Years later, when I was in my early 20s, I was visiting Dad in Berkeley. My angst was gone for the most part and there was at least detente with Susan, if not actual affection. This particular day, I'd woken up with the flu, though Susan left before being told I was sick. (Dad knew and was in touch with me off and on through the day.) I spent most of the day napping and watching movies on cable. When Susan got home, I was watching the 1950 version of Cyrano de Bergerac with José Ferrer. It's a good movie and I hadn't seen it before and Susan came in just as the movie was reaching it's climax which comes in the very last minutes.
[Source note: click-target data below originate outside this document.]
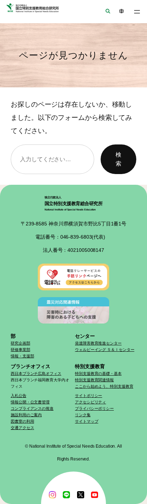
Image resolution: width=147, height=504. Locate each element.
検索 (118, 159)
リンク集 (83, 415)
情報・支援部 (22, 356)
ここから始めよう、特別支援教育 (104, 386)
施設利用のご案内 (26, 415)
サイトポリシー (88, 395)
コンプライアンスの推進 (32, 408)
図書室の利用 (22, 421)
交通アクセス (22, 428)
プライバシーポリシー (94, 408)
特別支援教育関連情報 (94, 380)
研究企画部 (20, 343)
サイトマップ (86, 421)
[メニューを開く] (137, 11)
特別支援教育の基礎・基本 (98, 373)
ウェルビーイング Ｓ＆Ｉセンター (104, 349)
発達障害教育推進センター (98, 343)
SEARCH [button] (105, 11)
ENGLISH (119, 11)
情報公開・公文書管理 (30, 402)
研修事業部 (20, 349)
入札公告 (18, 395)
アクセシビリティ (90, 402)
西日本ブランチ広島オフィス (36, 373)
She had a bag of groceries in her arms and sad, "Can you help me unload the car?"
I said, "I'll help--but can I just watch the last five minutes of this movie?" I was sure she'd understand since she speaks French and likes old movies--but before I got a chance to tell her the name of the film she stomped out to get more groceries. On her second appearance, seeing me still in the same spot, watching the movie, she proceeded to yell. "Why is ok for you to just sit there and do nothing all day! I'm tired and I need help! You can't just sit around!"
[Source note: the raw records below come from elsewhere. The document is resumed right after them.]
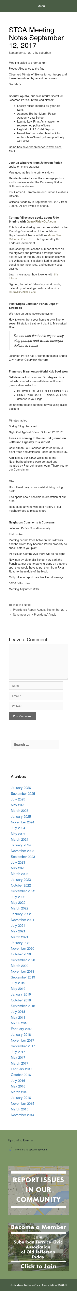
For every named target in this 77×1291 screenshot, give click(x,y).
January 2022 (21, 913)
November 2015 (22, 1103)
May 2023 (18, 867)
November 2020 (22, 948)
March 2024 (19, 839)
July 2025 (18, 799)
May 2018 (18, 1017)
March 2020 (19, 965)
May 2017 (18, 1057)
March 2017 (19, 1063)
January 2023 (21, 879)
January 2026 (21, 787)
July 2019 (18, 982)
I don't think Susan had ever yelled at me before. Without saying a word I jumped up and ran out to the car to get the rest of the groceries. I left the tv on and then I'm sure she saw what I'd been watching since she asked me about it when I came back in. I told her I was sick and then did my best to help put away the food. As soon as the task was done, I went down to my room and got hysterical crying.
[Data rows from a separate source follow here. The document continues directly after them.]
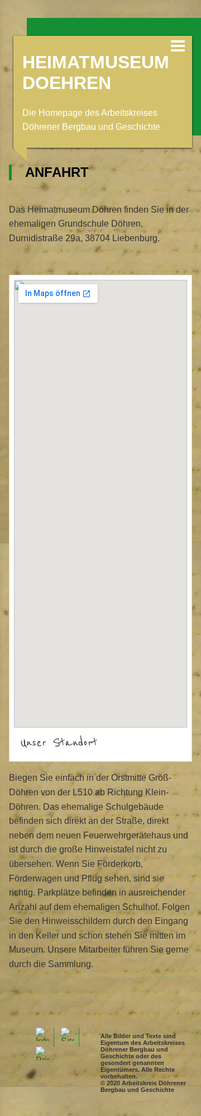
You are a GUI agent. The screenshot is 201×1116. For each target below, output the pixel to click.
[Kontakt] (42, 1037)
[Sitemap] (67, 1037)
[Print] (42, 1056)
It sounds crazy to me now, but I was completely distraught because my stepmother yelled at me. I was sure I'd done something wrong. I thought, "what did I do this time?" As soon as I calmed down a little, I called my mother, who didn't answer. Next, I called Audrey. I told her what had happened and she was confused, "Wait, I thought you said you did something."
"I did. I must have."
"No you didn't. She was wrong. She overreacted. It's not that she's a bad person, she just lost it and yelled at you. But you weren't doing anything wrong. You were sick and just wanted to watch the last five minutes of a movie."
"You mean...she was wrong?" After all those years of everything being my fault it was hard to fathom that someone else had acted badly. Upside down world! I felt a little better after talking to Audrey but I was still upset and stayed in my room. A while later, my dad came to see me. He gave me one of his awkward bear hugs and thumped me on the back. He said, "Susan feels bad about what happened. She is sorry. She didn't realize you were sick today."
It was surreal.
So, sometimes, I think, everything really is my fault and if I just try harder and do better then I can fix it. I'm ready to change--or to try to change. but maybe I expect you to be ready too and no one really is, are they? But, seriously, don't feel sorry for me. I had it so good and others had it so much worse, I hate to complain for even a second. Which may explain why I'm often so blind to serious faults of boyfriends (and sometimes friends) until long after the fact. After all, maybe there was something I could have done....
Grateful for: knowing it's not always my fault.